Primetime Performers

“Primetime Performers” was the theme last week as the Auditor’s Office celebrated Employee Appreciation Week.  

Several employees received awards for their performance this year.  I am proud that 23 staff members were recognized for perfect attendance, nearly one quarter of the office.  Years of service pins were presented, including a 35 year pin to Patrick Duffy.  “Purple Ear” awards for outstanding customer service were presented to Pam Morris and Anita Stritenberger.  The Board of Revision Team and the Weights and Measures Field Inspectors were awarded “Shining Stars” for overall excellence and teamwork. 

Congratulations to our award winners and to all the “Primetime Performers” of the Montgomery County Auditor’s Office.

11
May
10

Homestead Deadline Approaching

Homeowners who turn 65 at any point in 2010 are eligible for the Homestead program and should sign up with the Auditor’s Office.  

Enrollment is open until Monday, June 7th and we are making a final push to ensure everyone eligible signs up. Applications are available in the Auditor’s office, on the web:  www.mcauditor.org or by calling 225-4341.

The Homestead exemption program brings property tax relief to homeowners age 65 and older and the permanently disabled.   There are no longer any income requirements, but newly eligible recipients (those turning 65 any time in 2010) must sign up with my office.  If you are already enrolled in Homestead, you do not need to reapply.

As Auditor, I will continue to do everything in my power to promote the Homestead tax break and to ensure every eligible applicant is taking advantage.  Last year, the average recipient saved over $500 on their tax bill, a huge savings in tough economic times.

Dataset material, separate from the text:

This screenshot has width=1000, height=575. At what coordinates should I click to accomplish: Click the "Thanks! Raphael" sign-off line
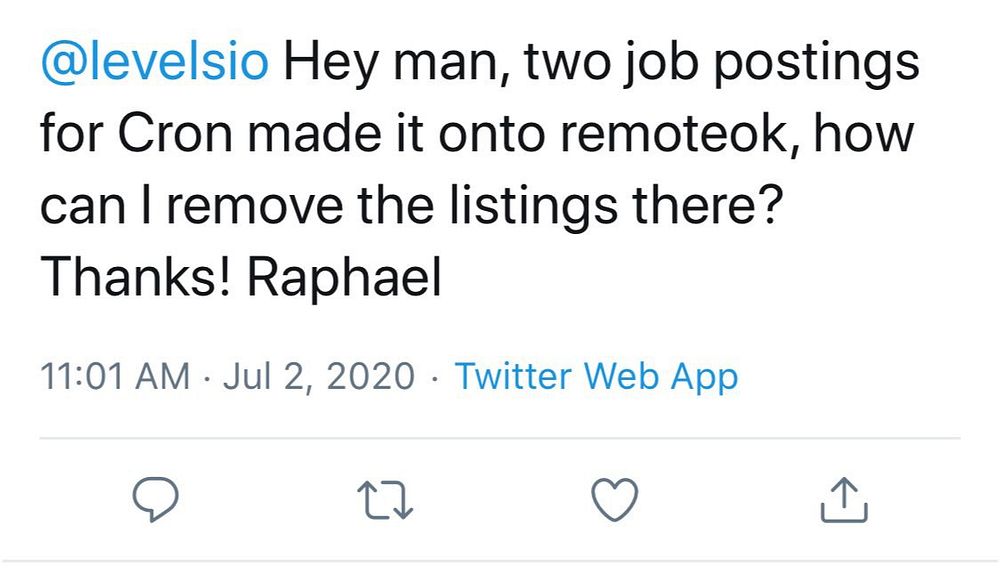click(x=241, y=277)
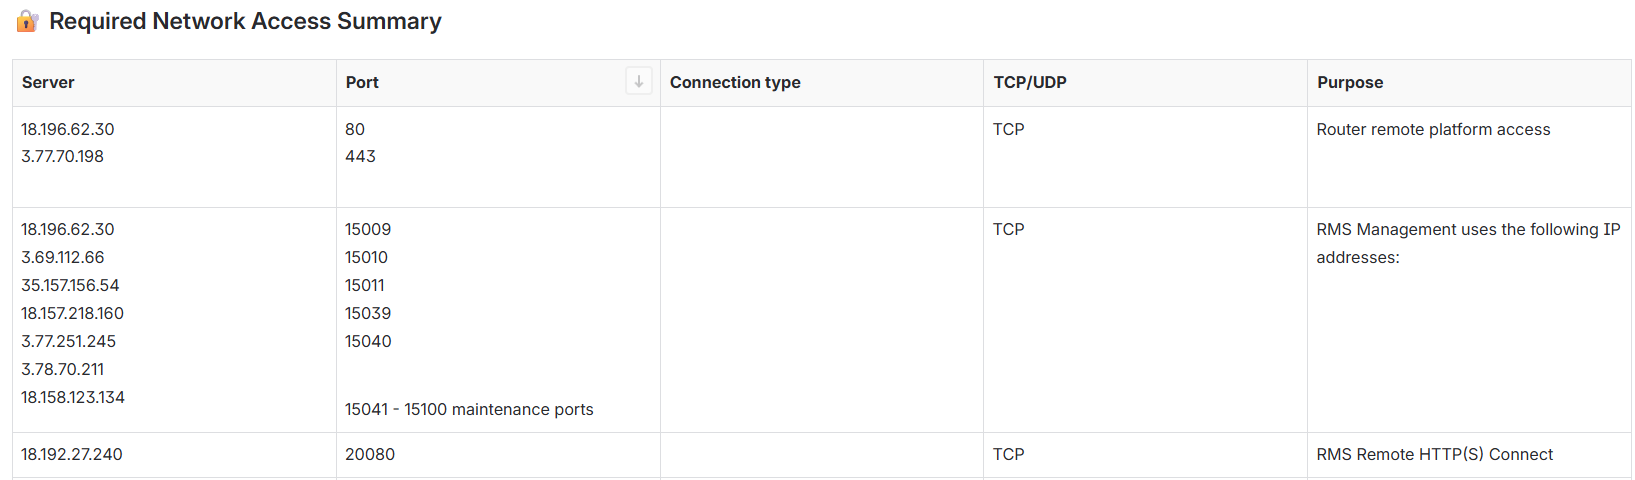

I urge potential applicants to call 225-4341 or log on to www.mcauditor.org for more information.

22
Apr
10

Property Value Appeals Decrease

My office has accepted 3,157 Board of Revision complaints for tax year 2009, about half as many as were filed in 2008 when we had a record 6,009 cases filed. 

The 3,157 complaints are still the second most ever filed.  I’m not surprised to see so many appeals.  A struggling economy, population loss and an aging housing stock have contributed to a down real estate market.  We reduced property values on over 105,000 parcels in the last reappraisal.  That kind of decline is unprecedented.

I am pleased  that so many citizens are informed and taking advantage of the appeals process.  Filing a property value appeal is an opportunity for direct citizen participation in local government.  I will continue to strive to make this process transparent and accessible for the community.

If you filed an appeal, you will receive at least ten days notice prior to your scheduled hearing.  The hearings, open to the public, are held Monday through Friday between 8:15 AM and 3 PM and usually last around fifteen minutes.

05
Apr
10

County Awarded for Excellence in Financial Reporting

The Government Finance Officers Association (GFOA) has recognized Montgomery County with a Certificate of Achievement for Excellence in Financial Reporting.  I am proud to accept this honor on behalf of the county and am proud that Montgomery County has been recognized 25 years in a row. 

An impartial panel of judges reviews financial reports from around the nation and chooses those meeting the highest standards and the “spirit of full disclosure” for the award.  It is the GFOA’s highest honor in governmental accounting and financial reporting.

To win this honor 25 years in a row really speaks to my accounting  staff’s knowledge and ability.  I’m proud to lead a team of professionals with such a high level of commitment to excellence and transparency.